» **Description of the task**
Whatever appears in the records apart from pictures must be reproduced exactly.

-- Input follows --

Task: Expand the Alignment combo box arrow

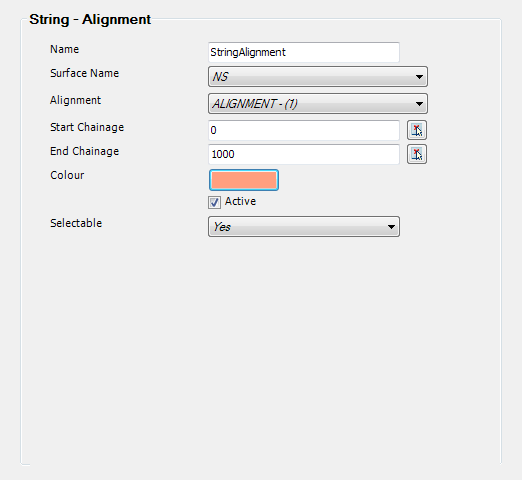Action: coord(419,104)
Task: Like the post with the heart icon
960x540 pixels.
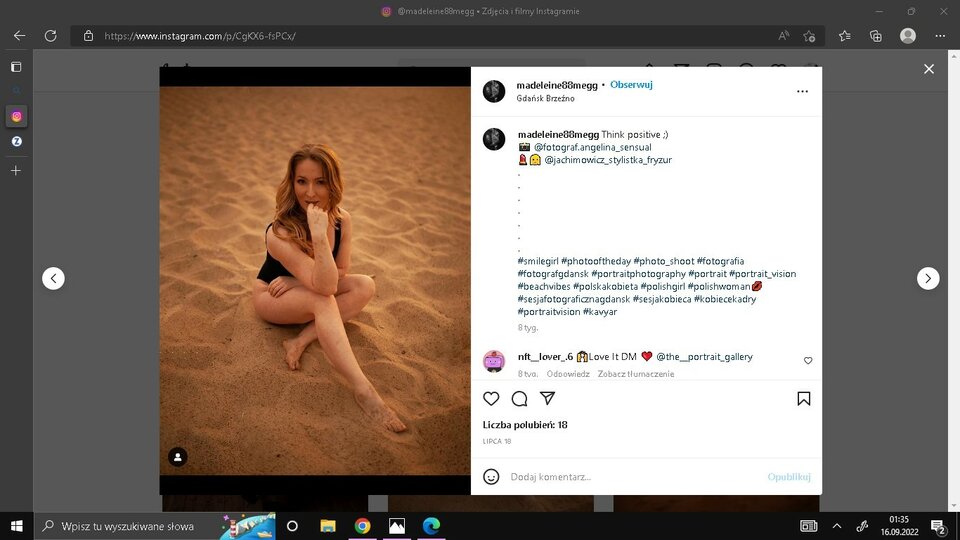Action: click(491, 399)
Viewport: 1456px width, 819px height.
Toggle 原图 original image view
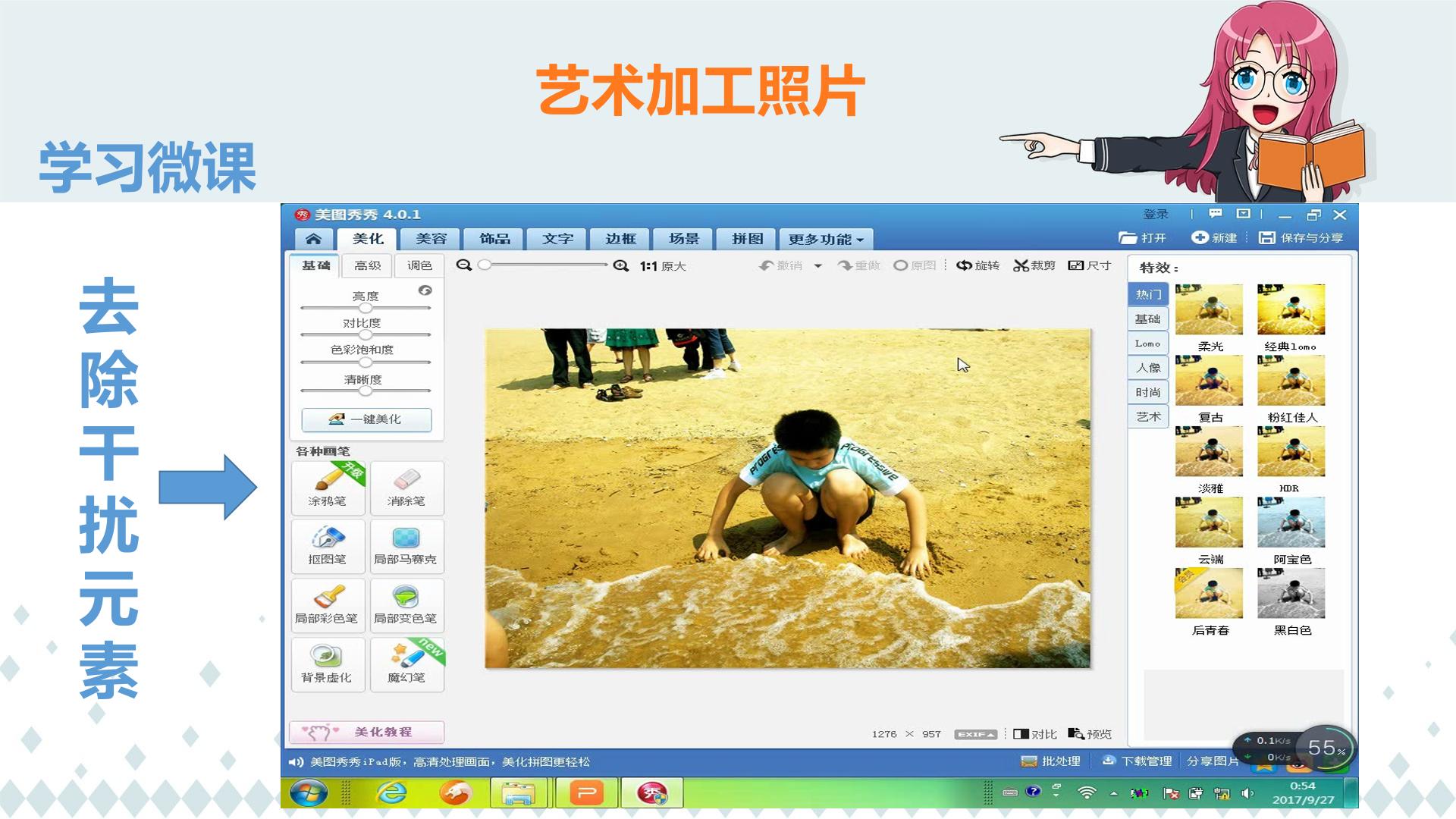pyautogui.click(x=915, y=265)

-- Input concluded --

» **Answer for the task**
Task: Expand the Alignment combo box arrow

Action: coord(419,104)
Task: Like the post with the heart icon
960x540 pixels.
Action: click(491, 399)
Viewport: 1456px width, 819px height.
Toggle 原图 original image view
pyautogui.click(x=915, y=265)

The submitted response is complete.